* begin DATA RECORDS *

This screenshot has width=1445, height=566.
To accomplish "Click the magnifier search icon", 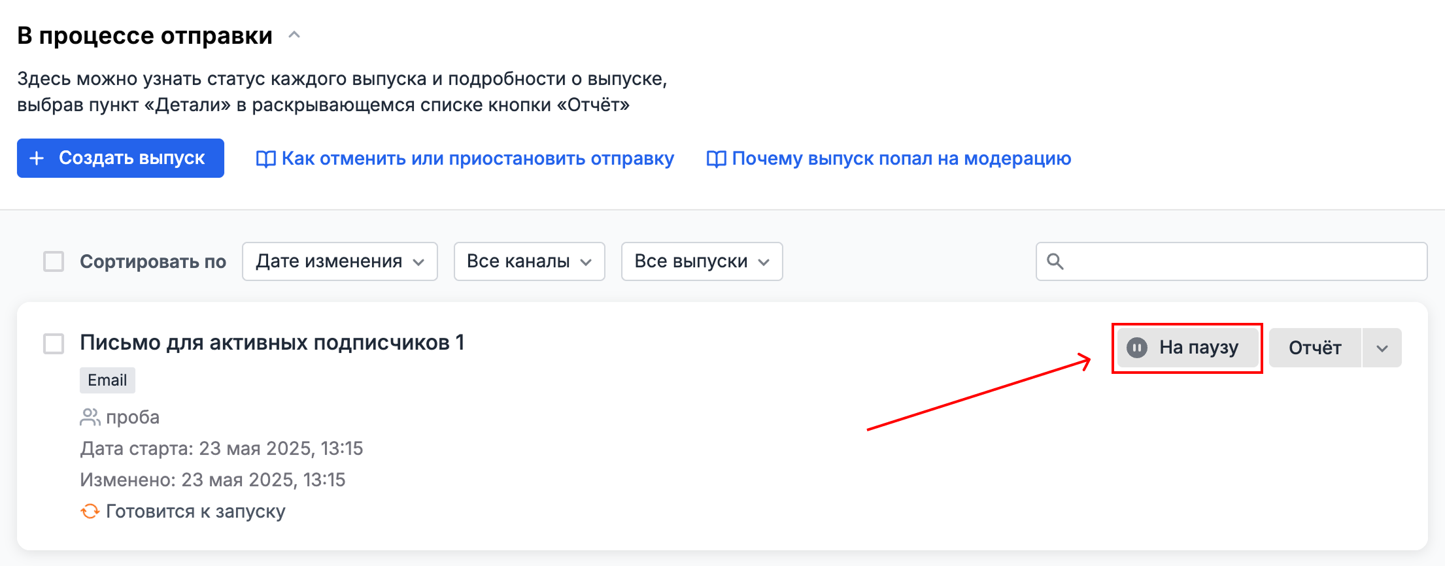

* end DATA RECORDS *
* begin DATA RECORDS *

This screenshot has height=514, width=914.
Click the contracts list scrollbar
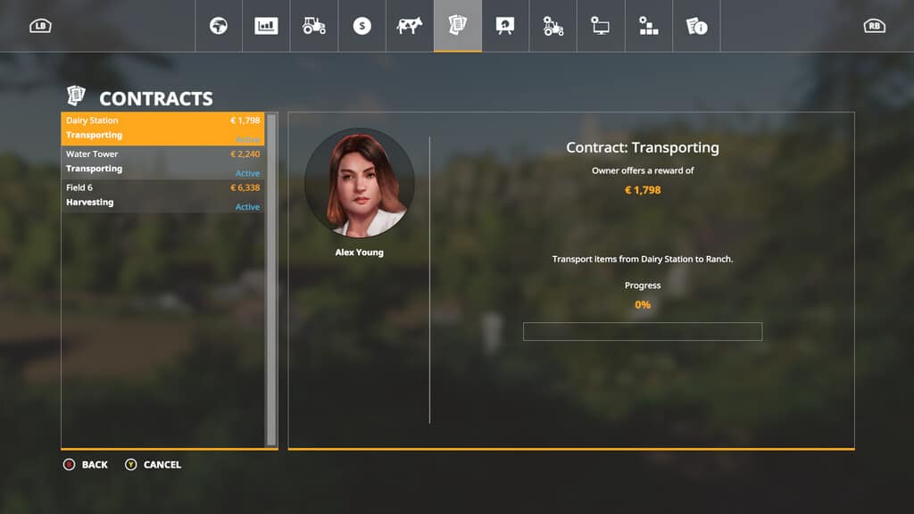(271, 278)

* end DATA RECORDS *
* begin DATA RECORDS *

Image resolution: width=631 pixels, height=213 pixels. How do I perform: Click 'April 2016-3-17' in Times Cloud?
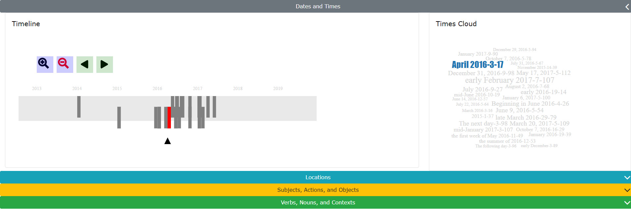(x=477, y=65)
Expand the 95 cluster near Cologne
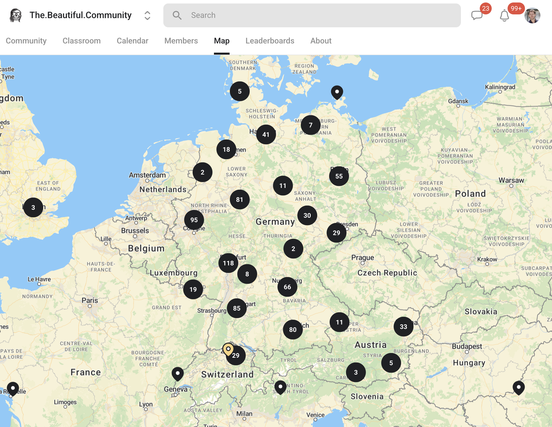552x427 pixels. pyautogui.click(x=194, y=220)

* end DATA RECORDS *

> **DIRECTIVE**: Could you rewrite the items between the lines holding "Image resolution: width=631" and "552x427 pixels. pyautogui.click(x=194, y=220)", inclusive, swapping "cluster" for "marker" and keeping everything else identical? Give only those lines, and omit the pictures.

> **CORRECT RESPONSE**:
Image resolution: width=631 pixels, height=213 pixels. How do I perform: Click 'April 2016-3-17' in Times Cloud?
(x=477, y=65)
Expand the 95 marker near Cologne
552x427 pixels. pyautogui.click(x=194, y=220)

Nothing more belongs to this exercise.